### OBJECTIF VISÉ
Recopiez mot pour mot toutes les entrées ci-dessous, en laissant les images de côté.

### Entrées tirées d'un jeu de données
- - - - -

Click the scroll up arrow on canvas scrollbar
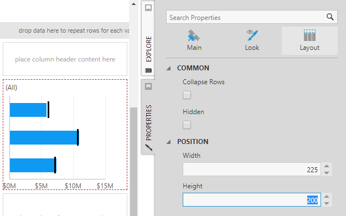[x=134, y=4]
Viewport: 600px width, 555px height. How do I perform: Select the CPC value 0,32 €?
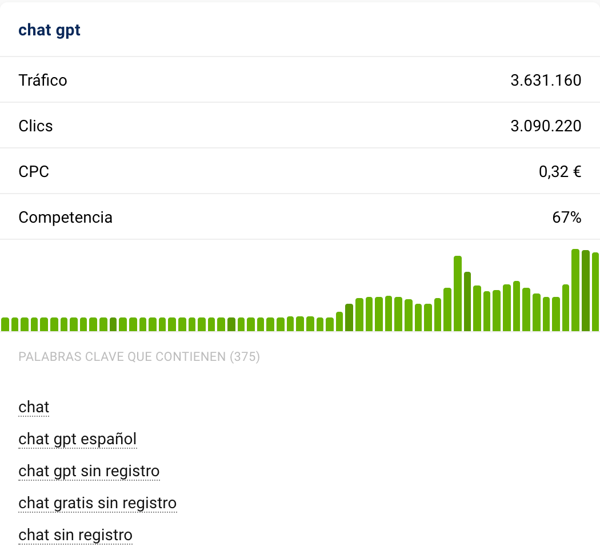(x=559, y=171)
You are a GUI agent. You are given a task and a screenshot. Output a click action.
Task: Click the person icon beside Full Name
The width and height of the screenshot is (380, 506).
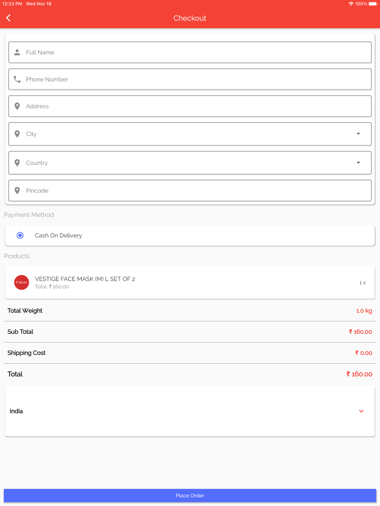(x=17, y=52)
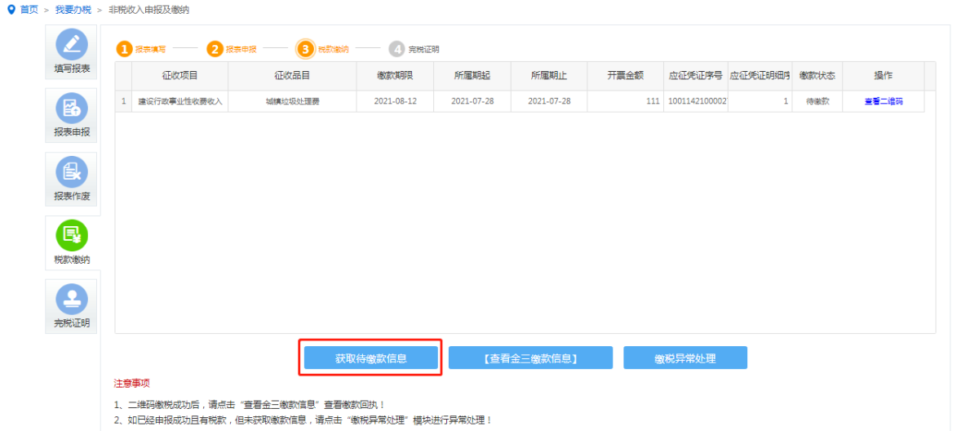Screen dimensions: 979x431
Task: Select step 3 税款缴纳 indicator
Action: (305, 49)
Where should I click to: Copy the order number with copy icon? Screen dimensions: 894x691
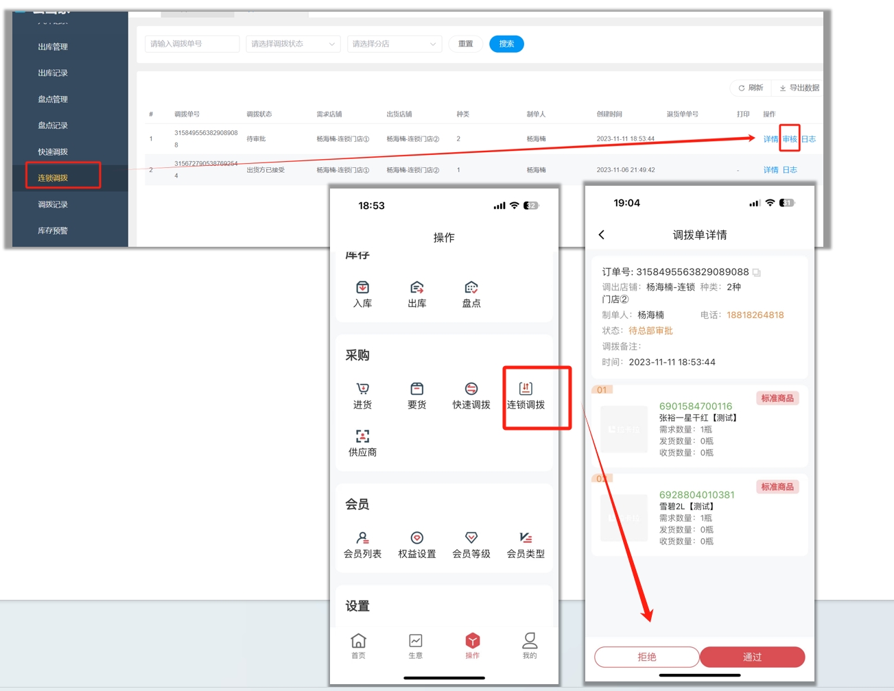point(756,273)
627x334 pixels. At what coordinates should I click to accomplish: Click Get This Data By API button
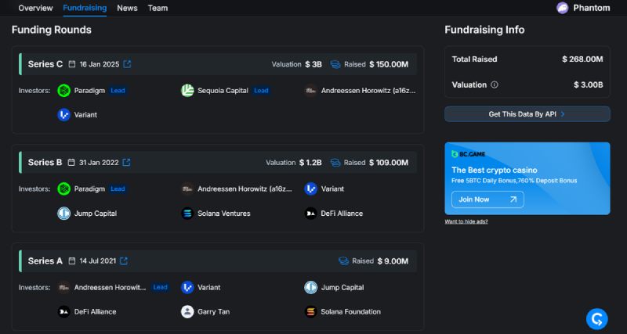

- - - - -

### SOLUTION RÉDIGÉE
Click the scroll up arrow on canvas scrollbar
[x=134, y=4]
Viewport: 600px width, 555px height. How do I perform: Select the CPC value 0,32 €?
(x=559, y=171)
You are a GUI agent. You are given a task and a screenshot. Output a click action.
Task: Click the person icon beside Full Name
The width and height of the screenshot is (380, 506).
(x=17, y=52)
Screen dimensions: 979x431
Task: Select step 3 税款缴纳 indicator
Action: (305, 49)
Where should I click to: Copy the order number with copy icon? Screen dimensions: 894x691
point(756,273)
627x334 pixels. At what coordinates should I click to accomplish: Click Get This Data By API button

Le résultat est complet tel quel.